Now, there are important qualifiers. These are general patterns, not universal ones. Some of the women surveyed by Guttmacher and others, as well as some of those we’ve spoken to, were more bothered by pregnancy than by having a child. And if health complications arise during pregnancy, or a woman lives in a society where she will face violence or other forms of oppression for being pregnant, then pregnancy can be incredibly restrictive of general autonomy too. But we think that it is true that for most women, the prospect of unexpectedly having to care for a child is usually much more worrying than experiencing nine months of unplanned pregnancy: and that this suggests that most women are more worried about their general autonomy than about their bodily autonomy.
Is abortion about avoiding pregnancy or avoiding having a child?
We can bring all this out by doing a thought experiment: if humans didn’t get pregnant – if, after having sex, a baby just hatched from an egg in a week – would demand for abortion vanish? We don’t think so. People would still want to be able to avoid the unchosen responsibility of having a child. The influential pro-choice philosopher Kate Greasley lends some support to this idea: in a piece for the New Statesman, ‘Will Artificial Wombs End the Debate Over Abortion Rights?’, she suggests that even if working artificial wombs were to be developed, they wouldn’t make the pro-choice position redundant. That’s because, she writes:
… liberation from the burdens of pregnancy is not the only, or indeed the main, interest women have in abortion. The other, and arguably more significant [our emphasis], interest protected by abortion rights is the interest in procreative control: the right to decide whether and when one will become a parent.
Now, we might disagree with Greasley about when exactly a person becomes a parent, but the broad point she’s making remains: in our terms, that people seeking abortion are at least as concerned about their general autonomy as they are about their bodily autonomy.
What about adoption? If the real worry is about having a child, then why don’t more people adopt instead of abort?
Greasley again:
I think it plainly clear, though, that what many women are seeking to avoid through abortion, far more so than the burdens of pregnancy, is either one of two scenarios: becoming a mother (or a mother again), or having a biological child adopted by others. Both are meaningful interests. While some might deny the objective importance of pure biological relations, there is no denying their emotional resonance for many (which is why adopted children often seek out their genetic parents). Preventing a situation whereby there exist biological progeny with whom one is unconnected can be significant human interest in itself.
Of course, all this raises a question: if the impositions on general, day-to-day autonomy from having children are a bigger concern for most women than the impositions on bodily autonomy inherent in being pregnant, then why is the official media debate so much more focused on the latter than the former?
We’re not entirely sure, but we have guesses. One reason might be that focusing on bodily autonomy makes for a more effective debating strategy for pro-choice activists and media spokespeople (look at the widespread use of the term ‘forced pregnancy’ in media debates). Another is that ending the life of the pre-born seems more palatable if it’s described as ‘ending a pregnancy’ rather than ‘stopping a child being born’.
Regardless of the reasons, though, by focusing almost exclusively on bodily autonomy and pregnancy, and neglecting general autonomy and having a child, we’re making the abortion debate that bit more detached from most people’s most fundamental concerns.

▶ _GIVEN ENTRIES_:

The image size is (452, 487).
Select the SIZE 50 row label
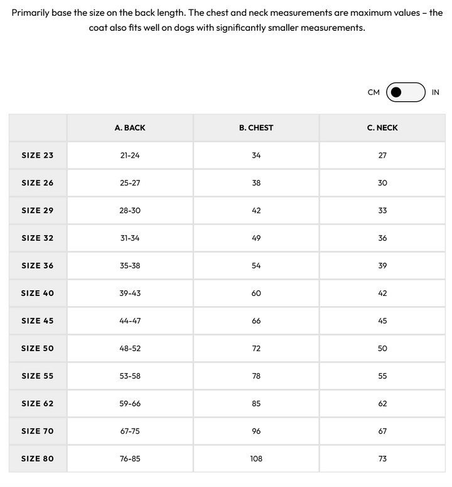(x=38, y=349)
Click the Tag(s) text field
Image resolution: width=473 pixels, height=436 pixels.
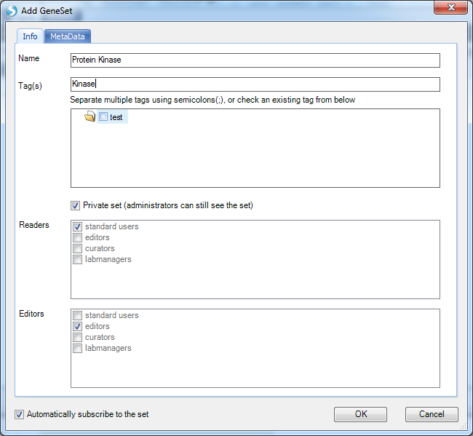tap(255, 84)
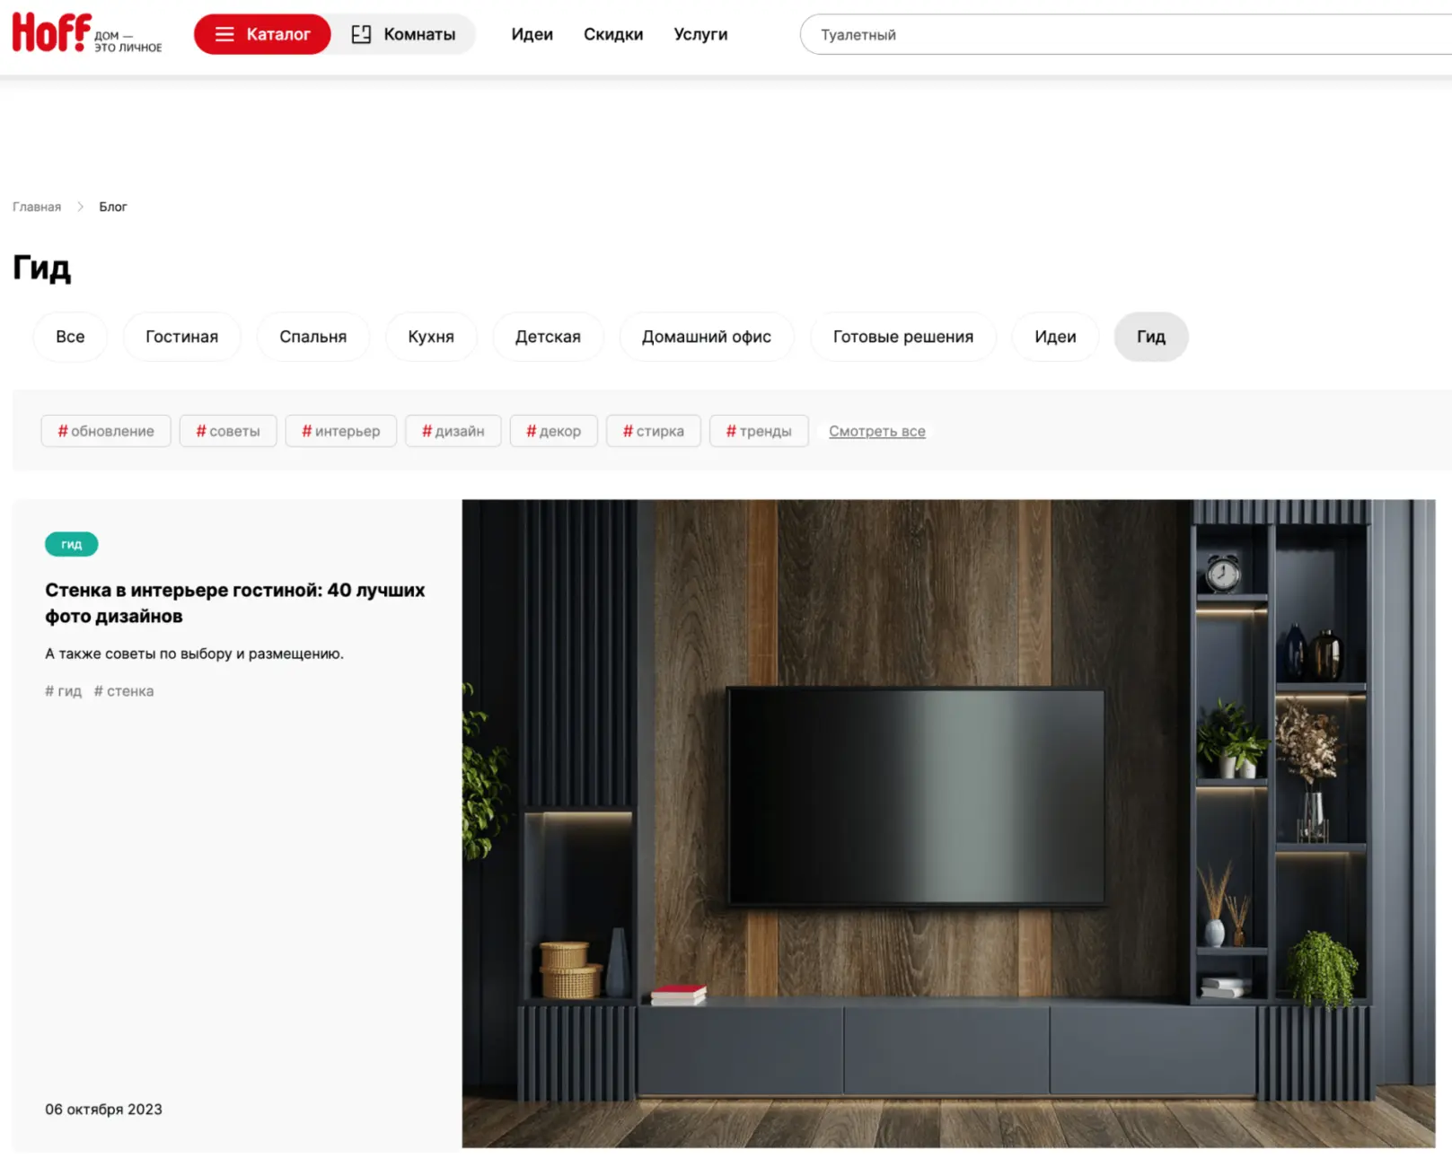Filter by the #тренды hashtag
Image resolution: width=1452 pixels, height=1167 pixels.
[x=759, y=431]
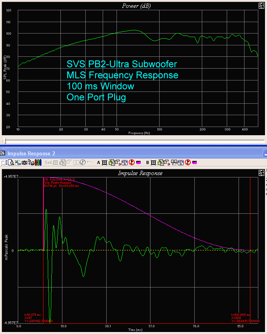Click the grid icon next to label B
Image resolution: width=267 pixels, height=334 pixels.
(x=153, y=162)
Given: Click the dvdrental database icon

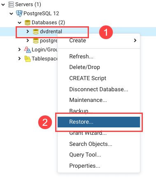Looking at the screenshot, I should pyautogui.click(x=36, y=32).
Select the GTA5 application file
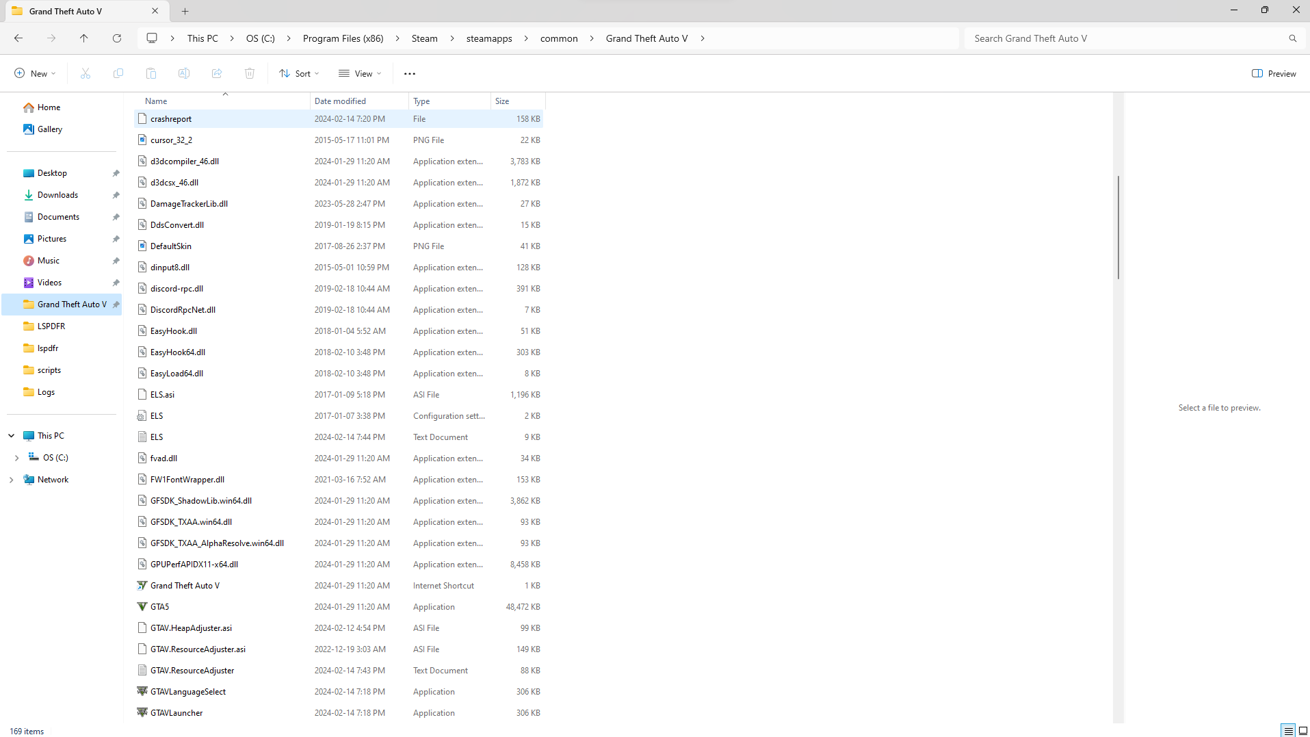1310x737 pixels. [x=159, y=607]
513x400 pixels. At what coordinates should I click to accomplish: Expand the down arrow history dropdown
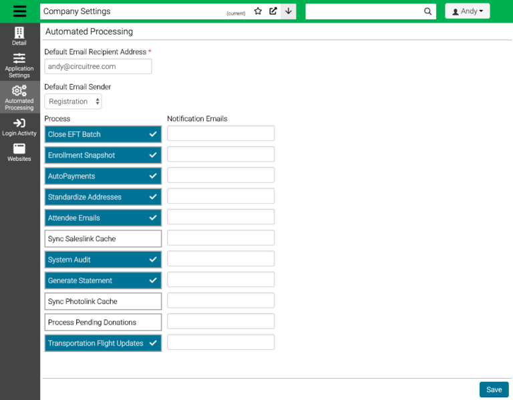[289, 11]
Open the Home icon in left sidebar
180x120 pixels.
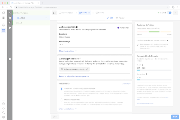click(3, 13)
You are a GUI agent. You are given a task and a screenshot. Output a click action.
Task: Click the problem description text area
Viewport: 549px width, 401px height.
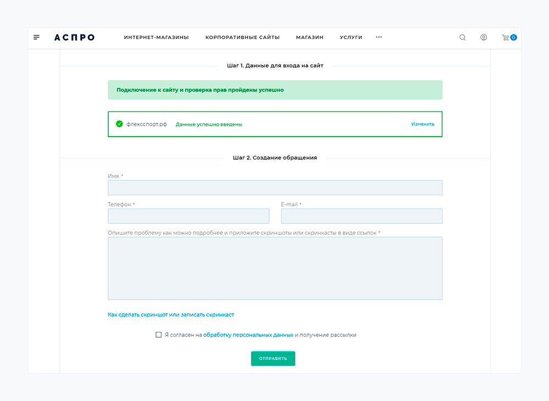[275, 268]
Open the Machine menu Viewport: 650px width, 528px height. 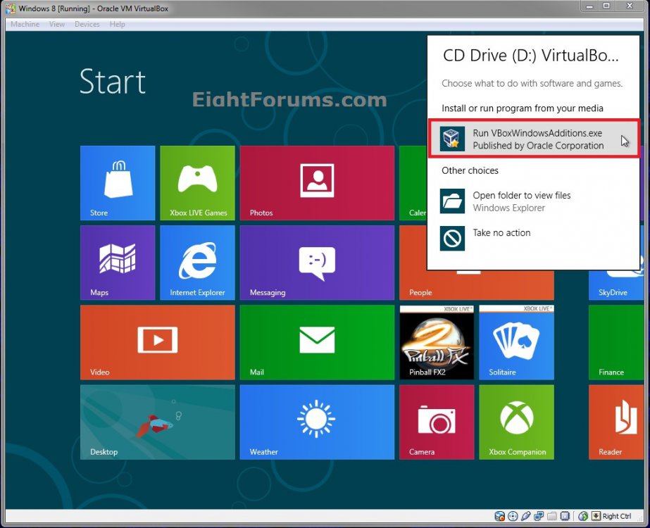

▶ _WHAT IS REQUIRED_:
In the passage on abortion and autonomy, which publication ran Kate Greasley's piece about artificial wombs?

▶ _RESULT FOR THIS TASK_:
The New Statesman